Ali isminde bir adam olum döşeğinde karısına şöyle bir vasiyette bulunur:

-“Karıcığım, ben ölmek üzereyim. Tanrı’ya dua ettim, ‘Eğer karım ben öldükten sonra bir erkekle yatarsa ahirette kendi etrafımda bir kez döneceğim’ dedim. Eğer benim öbür dünyada rahat etmemi istiyorsan lütfen benden sonra hiç bir erkekle yatma olur mu?”

Kadın:

-“Kocacığım o nasıl söz, tabii ki sana öldükten sonra da sadık kalacağım” diye söz verir.

Ve kocası Ali, kısa bir süre sonra ölür.

Yıllar sonra kadın da ölür ve öbür dünyaya giderek kocasını aramaya başlar.

Kapıdaki görevliye sorar:

-“Kocamı arıyorum ismi Ali…”

Görevli:

-“Hangi Ali Hanımefendi? Burada milyonlarca Ali var.”

Kadın:

-“Ara sıra kendi etrafında dönen birisidir mutlaka.”

Görevli:

-“Ha, sen topaç Ali’yi arıyorsun, az ileride.”

BUZDOLABI

Baş melek bakmış ki her gelen Cennete giriyor ve de artık kapasitesi dolmak üzere, meleklerini yanına çağırıp, “Cennete girmeye hak kazananların ölüm hikâyelerini dinleyin mantıklı ve hâkli bulduklarınızı içeri alın, gerisini de gönderin” demiş.

Cennetin kapısı ilk çalışta melekler karşılarında bir adam görmüşler.

“Anlat bakalım hikâyen nedir?” diye sormuşlar.

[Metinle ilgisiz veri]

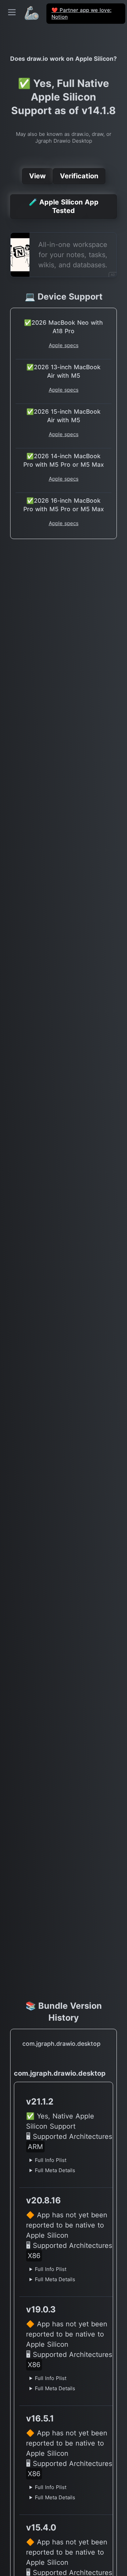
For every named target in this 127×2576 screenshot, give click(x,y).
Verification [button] (79, 176)
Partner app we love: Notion (81, 13)
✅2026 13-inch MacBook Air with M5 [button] (63, 371)
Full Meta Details (55, 2170)
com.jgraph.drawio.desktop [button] (61, 2043)
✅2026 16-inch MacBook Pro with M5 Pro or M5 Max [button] (63, 505)
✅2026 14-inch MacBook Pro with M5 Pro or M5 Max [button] (63, 460)
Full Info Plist (50, 2160)
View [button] (37, 176)
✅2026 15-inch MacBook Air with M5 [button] (63, 416)
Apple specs (64, 345)
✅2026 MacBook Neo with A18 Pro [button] (63, 327)
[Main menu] (11, 12)
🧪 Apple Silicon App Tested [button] (64, 206)
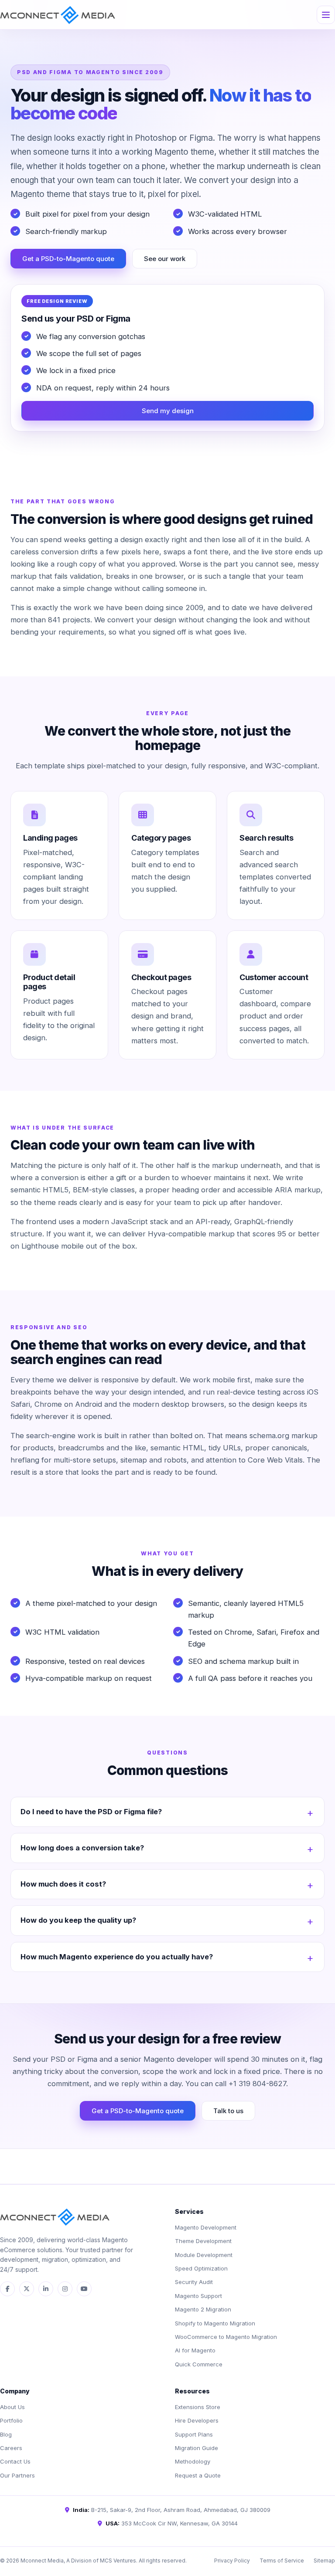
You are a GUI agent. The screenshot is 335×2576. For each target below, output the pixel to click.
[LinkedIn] (45, 2288)
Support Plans (194, 2434)
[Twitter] (26, 2288)
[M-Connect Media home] (57, 15)
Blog (6, 2434)
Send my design (168, 411)
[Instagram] (65, 2288)
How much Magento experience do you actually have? (117, 1956)
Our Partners (17, 2475)
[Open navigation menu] (326, 15)
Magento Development (205, 2227)
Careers (11, 2447)
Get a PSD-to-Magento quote (68, 259)
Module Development (203, 2254)
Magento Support (198, 2295)
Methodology (192, 2461)
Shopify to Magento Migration (215, 2323)
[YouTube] (84, 2288)
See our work (164, 259)
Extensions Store (197, 2406)
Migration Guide (196, 2447)
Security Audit (194, 2281)
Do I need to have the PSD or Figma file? (91, 1811)
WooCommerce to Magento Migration (226, 2336)
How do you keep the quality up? (78, 1920)
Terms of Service (282, 2560)
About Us (12, 2406)
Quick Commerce (198, 2364)
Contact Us (15, 2461)
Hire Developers (197, 2420)
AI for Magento (195, 2350)
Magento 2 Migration (203, 2309)
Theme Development (203, 2240)
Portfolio (11, 2420)
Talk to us (228, 2111)
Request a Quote (198, 2475)
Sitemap (324, 2560)
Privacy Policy (232, 2560)
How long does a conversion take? (82, 1847)
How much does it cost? (63, 1884)
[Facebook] (7, 2288)
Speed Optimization (201, 2268)
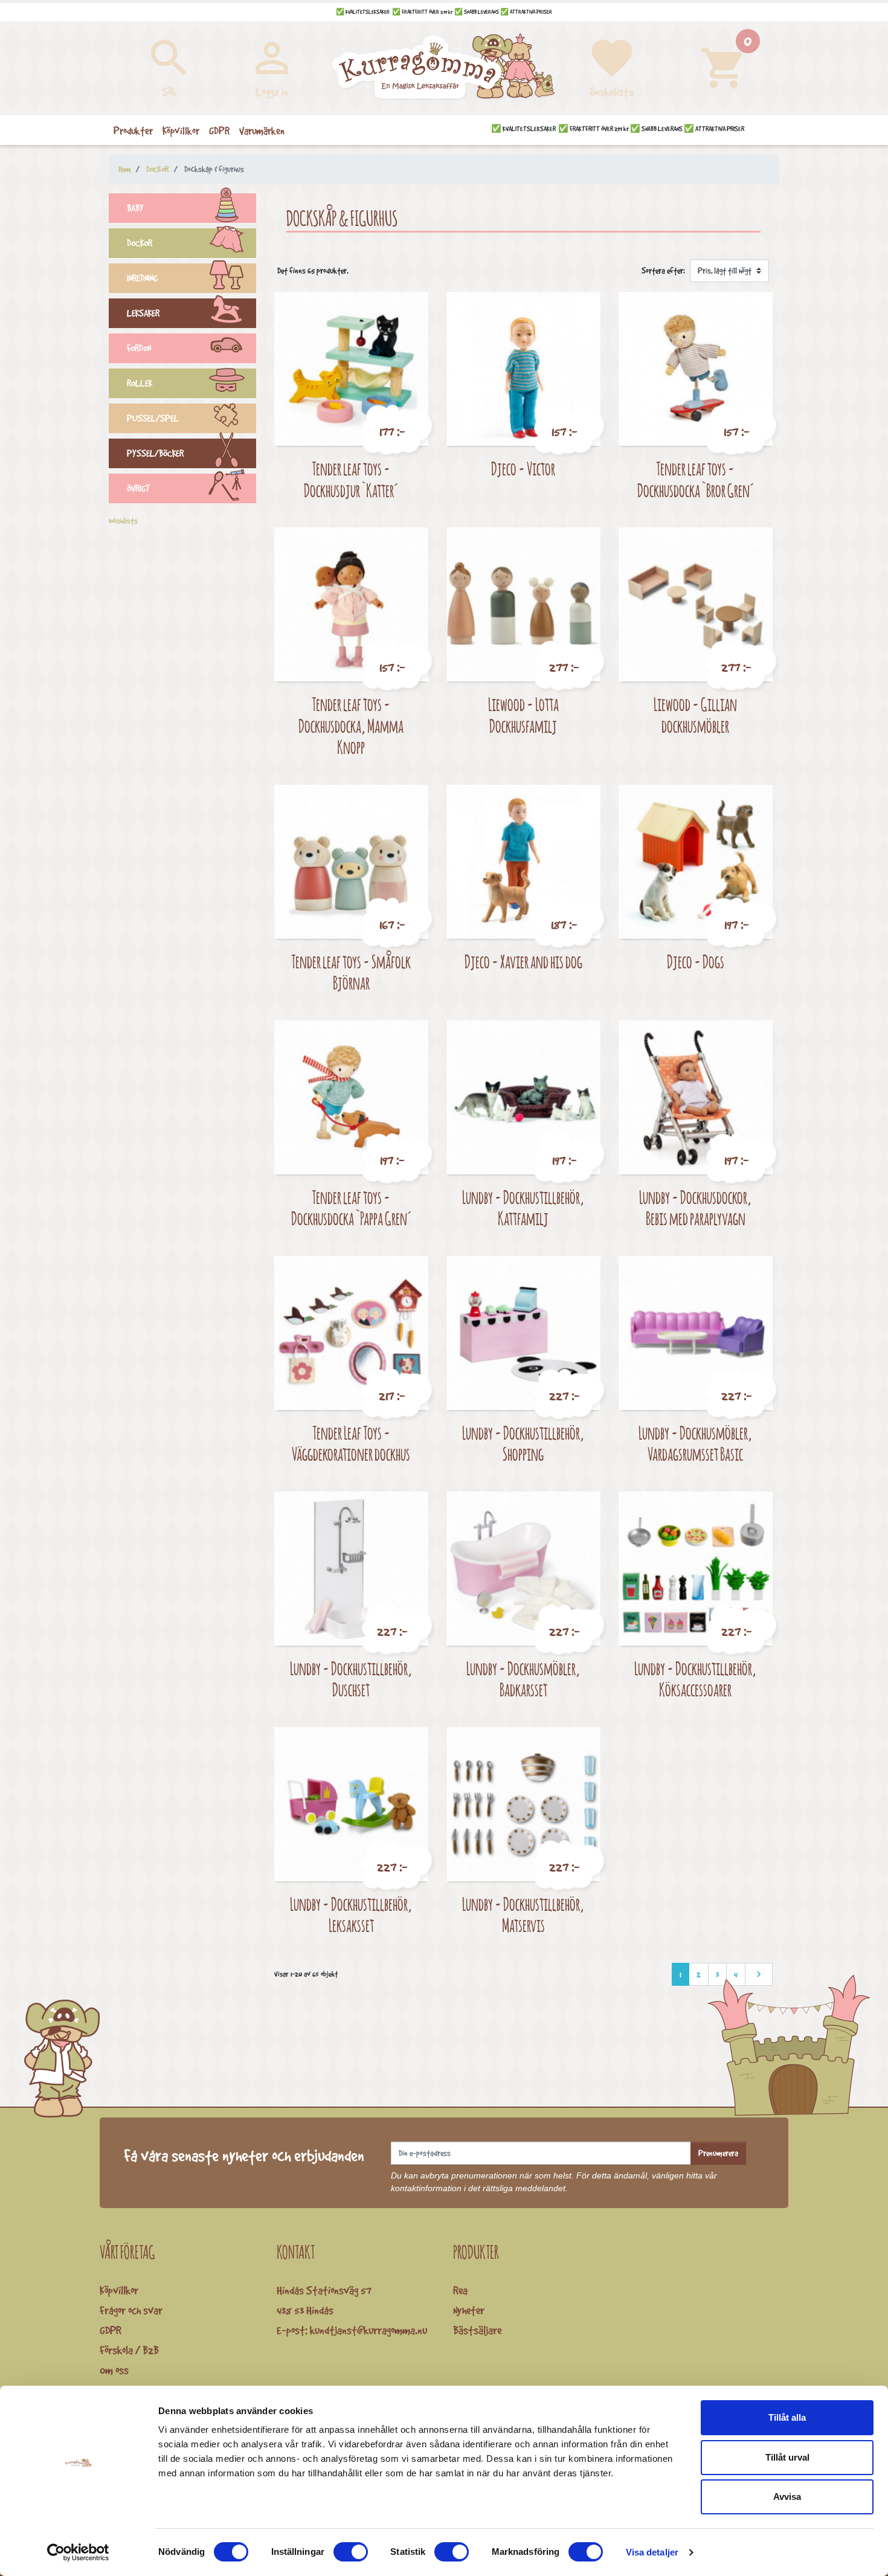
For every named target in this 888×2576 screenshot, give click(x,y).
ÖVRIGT (138, 488)
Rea (460, 2290)
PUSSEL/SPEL (153, 418)
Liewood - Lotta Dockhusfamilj (523, 715)
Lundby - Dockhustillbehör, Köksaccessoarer (695, 1679)
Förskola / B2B (129, 2350)
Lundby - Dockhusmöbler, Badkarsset (523, 1679)
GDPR (110, 2330)
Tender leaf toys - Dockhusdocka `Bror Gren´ (695, 479)
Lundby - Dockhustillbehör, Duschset (351, 1679)
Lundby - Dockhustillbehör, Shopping (523, 1443)
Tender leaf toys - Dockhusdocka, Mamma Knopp (351, 725)
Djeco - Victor (523, 468)
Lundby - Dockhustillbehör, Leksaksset (351, 1915)
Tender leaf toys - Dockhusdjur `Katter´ (351, 479)
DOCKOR (139, 243)
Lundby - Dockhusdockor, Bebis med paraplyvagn (695, 1208)
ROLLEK (139, 383)
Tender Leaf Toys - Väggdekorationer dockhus (351, 1443)
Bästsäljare (477, 2330)
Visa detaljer (652, 2552)
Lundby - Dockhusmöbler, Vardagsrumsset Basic (695, 1443)
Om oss (114, 2370)
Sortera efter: (663, 270)
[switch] (350, 2552)
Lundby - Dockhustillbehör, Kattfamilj (523, 1208)
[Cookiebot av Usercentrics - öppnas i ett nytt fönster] (78, 2552)
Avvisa (787, 2496)
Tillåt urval (787, 2457)
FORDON (139, 348)
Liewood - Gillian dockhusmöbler (695, 715)
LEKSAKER (143, 313)
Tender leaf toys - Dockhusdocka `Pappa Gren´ (351, 1208)
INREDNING (142, 278)
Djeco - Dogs (695, 961)
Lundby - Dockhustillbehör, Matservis (523, 1915)
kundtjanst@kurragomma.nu (368, 2330)
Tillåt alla (787, 2417)
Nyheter (468, 2310)
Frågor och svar (131, 2310)
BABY (135, 208)
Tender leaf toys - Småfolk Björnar (351, 972)
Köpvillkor (119, 2290)
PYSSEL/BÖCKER (155, 453)
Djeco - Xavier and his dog (523, 961)
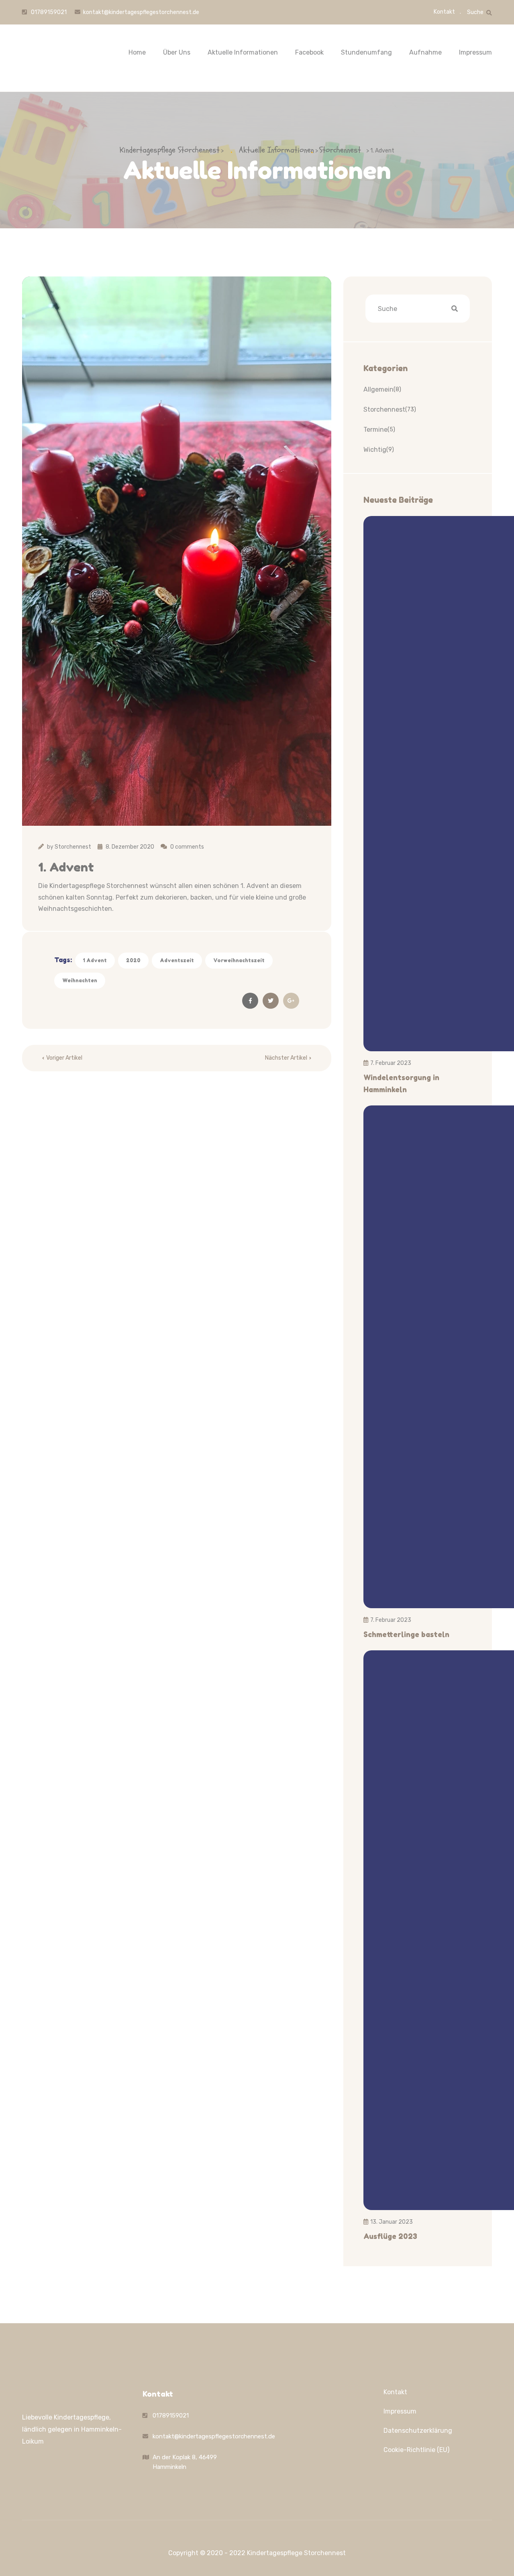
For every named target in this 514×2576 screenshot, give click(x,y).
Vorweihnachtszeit (239, 960)
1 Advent (95, 960)
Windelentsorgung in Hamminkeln (401, 1083)
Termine (375, 429)
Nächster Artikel (286, 1057)
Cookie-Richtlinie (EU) (416, 2450)
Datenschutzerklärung (417, 2430)
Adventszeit (177, 960)
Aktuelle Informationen (243, 52)
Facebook (309, 52)
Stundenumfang (366, 52)
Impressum (475, 52)
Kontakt (444, 11)
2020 (133, 960)
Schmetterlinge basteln (406, 1634)
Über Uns (176, 52)
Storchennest (73, 846)
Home (137, 52)
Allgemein (378, 389)
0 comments (187, 846)
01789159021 (48, 12)
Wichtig (374, 449)
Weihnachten (79, 980)
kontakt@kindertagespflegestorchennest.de (141, 12)
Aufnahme (425, 52)
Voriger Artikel (64, 1057)
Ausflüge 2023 (390, 2236)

Adam “Ben Amerika da bir apartmanın 25. katında oturuyorum” diyerek başlamış hikâyesini anlatmaya, “Bir gün eve geldiğimde karımı çırılçıplak yatakta gördüm ve beni aldattığını düşünerek hemen ortalığı aramaya başladım. Karım da bir yandan arkamdan ‘Yapma ne olur!’ diye yalvarmaktaydı. Ben ise o kadar aramama rağmen hiçbir yerde adam bulamadım. Sonunda gözüm balkon demirine takıldı, orada bir adamın demirlere tutunarak aşağı sarktığını gördüm. Hemen koşup parmaklarını ittiriverdim, adam aşağı düştü, dallara falan çarptı sırtüstü yere yapıştı fakat ölmedi. Ben de mutfaktaki buzdolabını adamın üstüne attım ve adam öldü. O sırada sevincimden kalp krizi geçirip öldüm…” demiş.

Melekler bunun üzerine “Geç bakalım içeriye” demişler.

Daha sonra Cennetin kapısını bir adam çalmış.

Adama “Anlat bakalım hikâyen nedir?” diye sorulunca, başlamış anlatmaya;

-“Ben Amerika da bir apartmanın 26. katında oturuyorum” diyerek devam etmiş, “Balkona çıkıp hava alıyordum ki dengemi kaybedip aşağı düştüm. Tam bu anda 25. katın parmaklıklarını yakalayabildim. Fakat manyağın biri önce beni aşağı attı, sonra da üzerime buzdolabı fırlattı. Ben oracıkta öldüm.” demiş.

Melekler “Bu adam da masum” diyerek

“Geç bakalım içeriye” demişler.

Cennetin kapısı üçüncü kere çaldığında içeri bir zenci girmiş.

Melekler sormuşlar, “Anlat bakalım!”

Zenci başlamış anlatmaya;

“Ben bir evde kadının kocası tarafından basıldım. Hemen buzdolabına kaçtım. Gerisi malum…”

MALİYET

Küçük çocuk babasına, “Babacığım evlenmek kaça mal olur?”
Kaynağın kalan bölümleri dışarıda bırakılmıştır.